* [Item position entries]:

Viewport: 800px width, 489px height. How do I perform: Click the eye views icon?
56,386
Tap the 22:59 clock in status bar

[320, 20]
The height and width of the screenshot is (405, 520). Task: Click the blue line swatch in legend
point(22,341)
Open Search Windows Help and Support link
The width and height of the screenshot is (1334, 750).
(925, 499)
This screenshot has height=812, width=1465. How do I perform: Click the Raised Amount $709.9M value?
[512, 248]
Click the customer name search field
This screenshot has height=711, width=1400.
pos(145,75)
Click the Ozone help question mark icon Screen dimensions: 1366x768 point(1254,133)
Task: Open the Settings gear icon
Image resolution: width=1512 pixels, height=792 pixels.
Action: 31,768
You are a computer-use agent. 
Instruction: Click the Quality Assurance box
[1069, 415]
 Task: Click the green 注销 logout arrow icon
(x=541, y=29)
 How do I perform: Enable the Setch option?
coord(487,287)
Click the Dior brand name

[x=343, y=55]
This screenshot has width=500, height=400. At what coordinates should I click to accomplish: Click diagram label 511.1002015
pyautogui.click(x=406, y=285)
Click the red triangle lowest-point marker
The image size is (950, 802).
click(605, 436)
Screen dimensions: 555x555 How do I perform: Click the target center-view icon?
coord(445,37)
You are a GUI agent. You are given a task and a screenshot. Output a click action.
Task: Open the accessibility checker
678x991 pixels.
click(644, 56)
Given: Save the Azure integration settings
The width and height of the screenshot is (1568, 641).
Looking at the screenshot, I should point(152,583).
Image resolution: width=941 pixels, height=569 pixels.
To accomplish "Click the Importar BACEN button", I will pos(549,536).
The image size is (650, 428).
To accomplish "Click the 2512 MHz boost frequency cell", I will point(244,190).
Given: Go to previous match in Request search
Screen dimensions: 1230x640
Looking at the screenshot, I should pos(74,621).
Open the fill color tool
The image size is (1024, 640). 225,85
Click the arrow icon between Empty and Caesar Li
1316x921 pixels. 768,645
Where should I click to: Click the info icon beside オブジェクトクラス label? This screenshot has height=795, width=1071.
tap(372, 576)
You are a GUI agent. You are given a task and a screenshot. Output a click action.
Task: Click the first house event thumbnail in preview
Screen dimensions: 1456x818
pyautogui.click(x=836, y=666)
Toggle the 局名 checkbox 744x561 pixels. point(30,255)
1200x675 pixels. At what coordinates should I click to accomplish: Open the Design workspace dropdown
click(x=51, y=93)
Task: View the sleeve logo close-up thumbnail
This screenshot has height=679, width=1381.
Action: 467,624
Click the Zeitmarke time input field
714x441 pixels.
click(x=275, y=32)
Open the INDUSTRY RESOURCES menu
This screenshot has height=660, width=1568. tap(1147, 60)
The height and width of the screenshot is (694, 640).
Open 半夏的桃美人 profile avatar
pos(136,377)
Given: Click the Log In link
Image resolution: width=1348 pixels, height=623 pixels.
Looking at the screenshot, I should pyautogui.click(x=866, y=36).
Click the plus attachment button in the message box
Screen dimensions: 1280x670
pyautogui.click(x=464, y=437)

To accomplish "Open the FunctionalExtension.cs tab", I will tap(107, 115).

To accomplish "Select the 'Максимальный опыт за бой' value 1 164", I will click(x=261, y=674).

* [What the task asks]:
Write out everything in the records from the line that contains "Task: Click the green 注销 logout arrow icon" down to the line that contains "1316x921 pixels. 768,645", keeping each line the same.

* [Output below]:
 Task: Click the green 注销 logout arrow icon
(x=541, y=29)
 How do I perform: Enable the Setch option?
coord(487,287)
Click the Dior brand name

[x=343, y=55]
This screenshot has width=500, height=400. At what coordinates should I click to accomplish: Click diagram label 511.1002015
pyautogui.click(x=406, y=285)
Click the red triangle lowest-point marker
The image size is (950, 802).
click(605, 436)
Screen dimensions: 555x555 How do I perform: Click the target center-view icon?
coord(445,37)
You are a GUI agent. You are given a task and a screenshot. Output a click action.
Task: Open the accessibility checker
678x991 pixels.
click(644, 56)
Given: Save the Azure integration settings
The width and height of the screenshot is (1568, 641).
Looking at the screenshot, I should point(152,583).
Image resolution: width=941 pixels, height=569 pixels.
To accomplish "Click the Importar BACEN button", I will pos(549,536).
The image size is (650, 428).
To accomplish "Click the 2512 MHz boost frequency cell", I will point(244,190).
Given: Go to previous match in Request search
Screen dimensions: 1230x640
Looking at the screenshot, I should pos(74,621).
Open the fill color tool
The image size is (1024, 640). 225,85
Click the arrow icon between Empty and Caesar Li
1316x921 pixels. 768,645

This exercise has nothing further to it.